By the instant motion, the plaintiff moves for an order: (1) amending the captions of this action to reflect the proper name of answering defendant, 572 Walt Whitman Associates, LLC, s/h/a 72 Walt Whitman Associates, LLC; 2) awarding summary judgment against the answering defendants; (2) fixing the defaults in answering of the non-answering defendants; (3) substituting one or more occupants found at the premises for unknowns named in the caption and deleting as party defendants the remaining unknown defendants; and (4) appointing a referee to compute amounts due under the subject mortgage.
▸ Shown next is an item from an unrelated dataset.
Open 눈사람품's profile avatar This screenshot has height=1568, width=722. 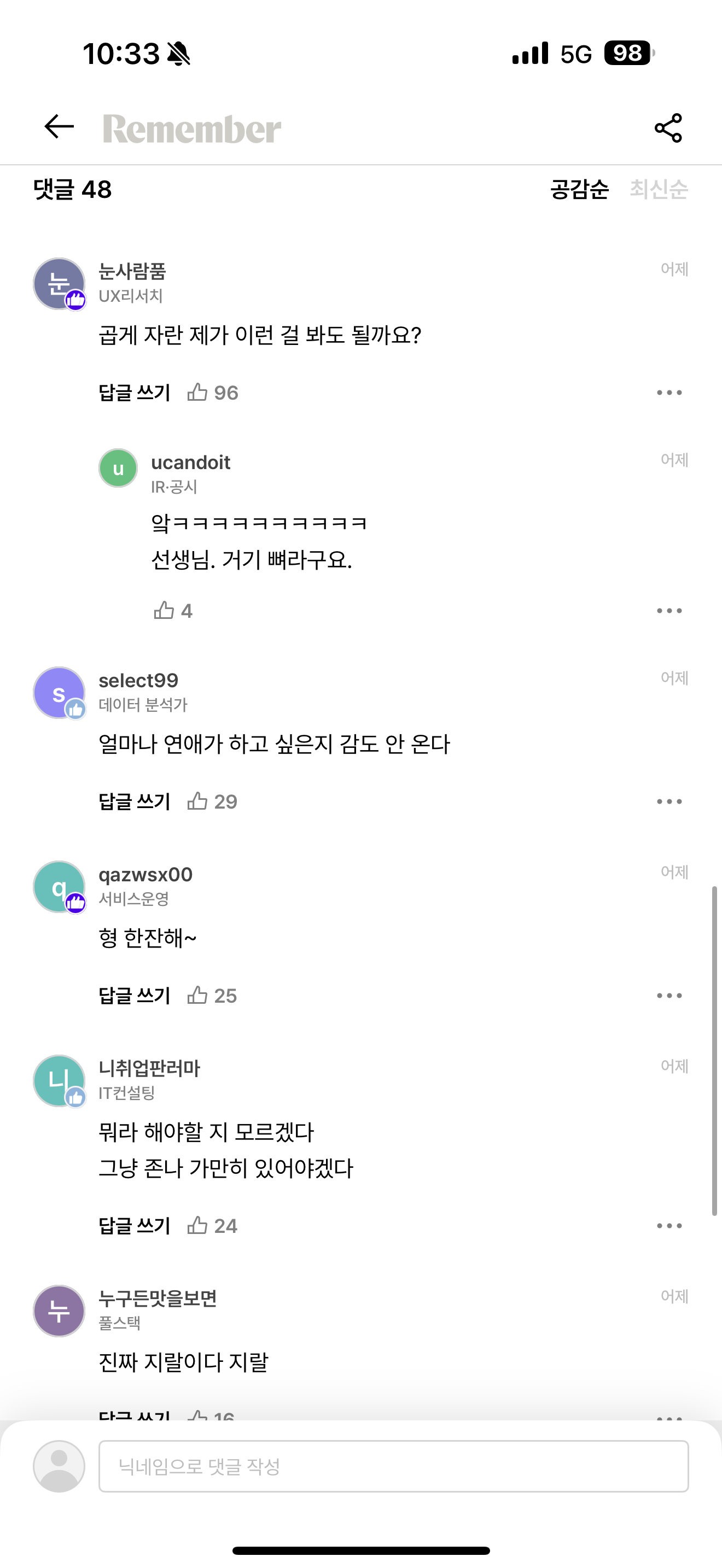click(59, 284)
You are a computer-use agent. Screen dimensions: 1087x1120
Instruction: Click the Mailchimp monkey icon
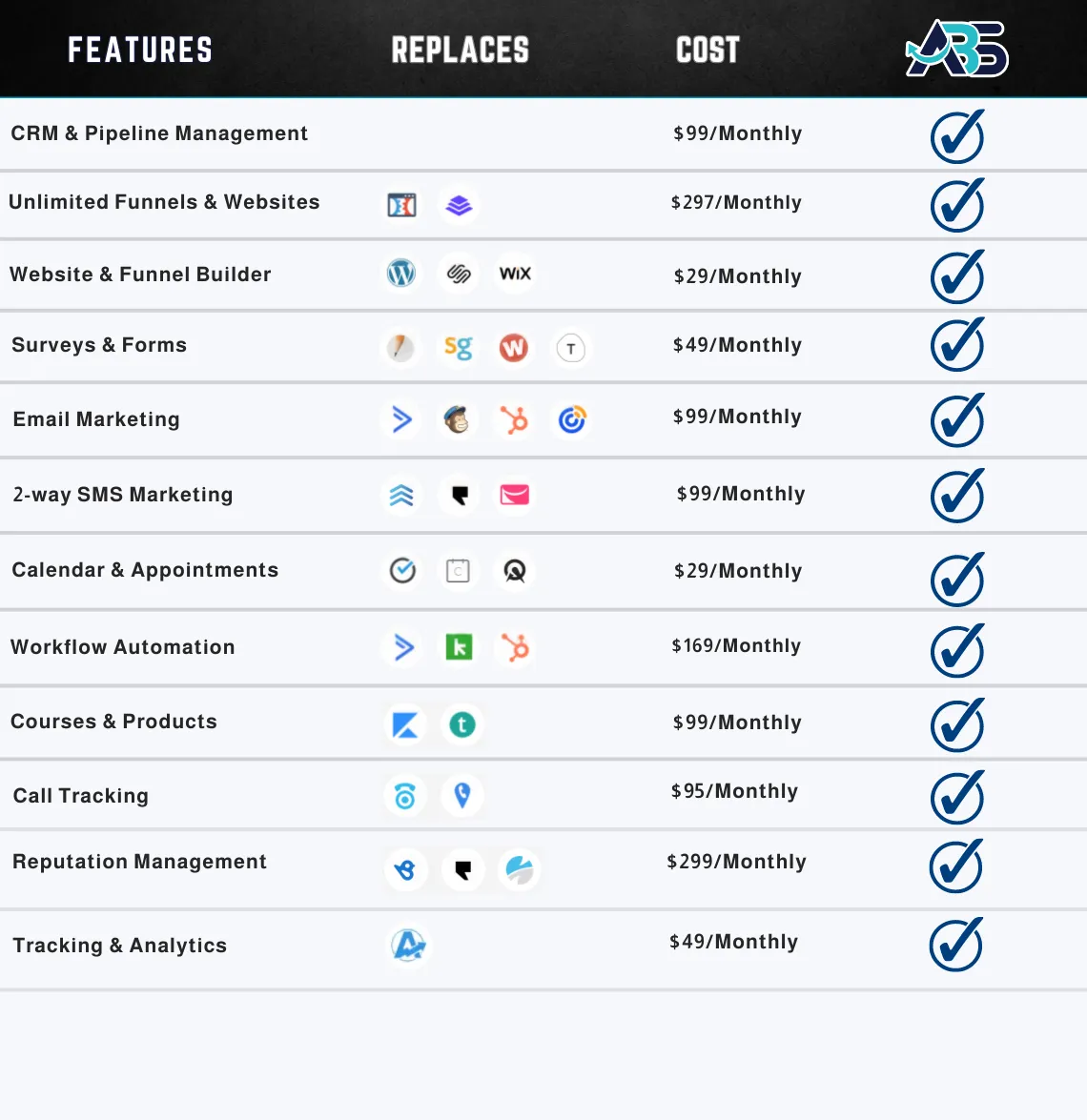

The court is without receipt of opposition from answering defendant, 542 Walt Whitman Road Associates, LLC. However, the obligor defendants oppose the plaintiff's motion-in-chief by cross moving papers (# 003) in which they seek an order granting them leave to serve an amended answer and an order compelling the plaintiff to produce the documents demanded in a document demand notice dated April 16, 2012. For the reasons stated below, the cross motion is denied while the plaintiff's motion-in-chief is granted.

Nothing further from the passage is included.